## What you need to do
Carry on writing the passage about multi-tier glossing in linguistic corpora, starting right after its last sentence.

## Source excerpt
════════════════
Maintained by: David J. Birnbaum (djbpitt@gmail.com) Last modified: 2021-12-27T22:03:54+0000
Linguistic corpora often record transcriptions in multiple tiers, such as a transcription of the original utterance, a word-by-word gloss with grammatical information, and a more fluid, natural-language translation. The set of notational conventions most commonly used for this purpose by corpus linguists have been codified in the Leipzig Glossing Rules (http://www.eva.mpg.de/lingua/resources/glossing-rules.php). Here is a Russian example from that document (modified to add the original orthography tier):
Orth | Мы | с | Марко | поеха-л-и | автобус-ом | в | Переделкино |
Translit | My | s | Marko | poexa-l-i | avtobus-om | v | Peredelkino. |
Gram | 1PL | COM | Marko | go-PST-PL | bus-INS | ALL | Peredelkino. |
ILG | we | with | Marko | go-PST-PL | bus-by | to | Peredelkino. |
Free | 'Marko and I went to Peredelkino by bus.' |
(COM = comitative; ALL = allative)
════════════════
## Information shown
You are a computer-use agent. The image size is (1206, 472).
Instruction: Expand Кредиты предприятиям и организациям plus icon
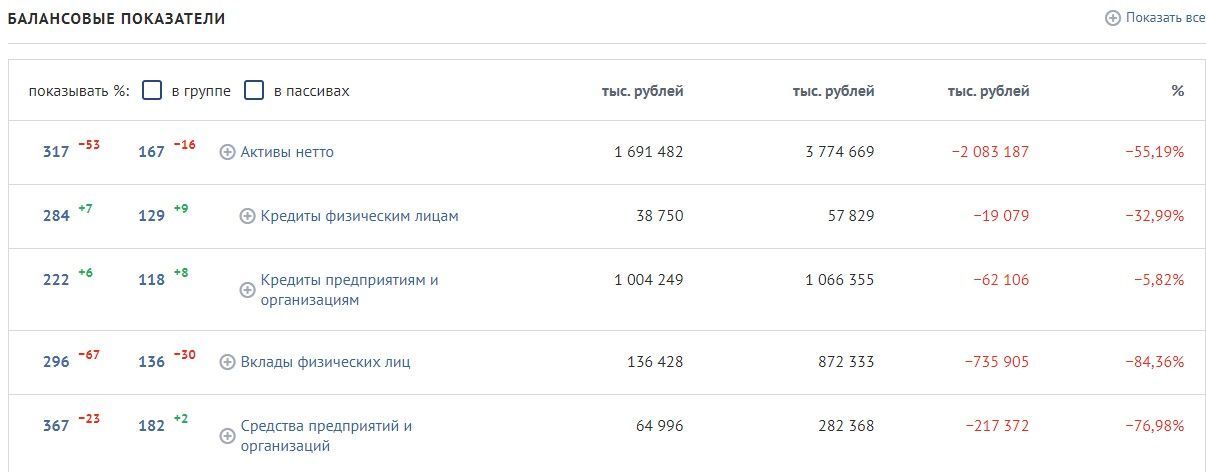click(247, 290)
════════════════
## Answer for the task
Other tiers might include International Phonetic Alphabet (IPA) and interlinear glossing or free translation into other languages.
What Schematron can validate: Each of the computationally tractable tiers should have the same number of words, and each word should have the same number of hyphens.
The Rusian genealogy project at http://genealogy.obdurodon.org/ is an XML database. There are entries for people and for marriages, where a marriage contains pointers to the participants and to their offspring.
What Schematron can validate: The targets of all pointers must exist: husbands, wives, children, parents.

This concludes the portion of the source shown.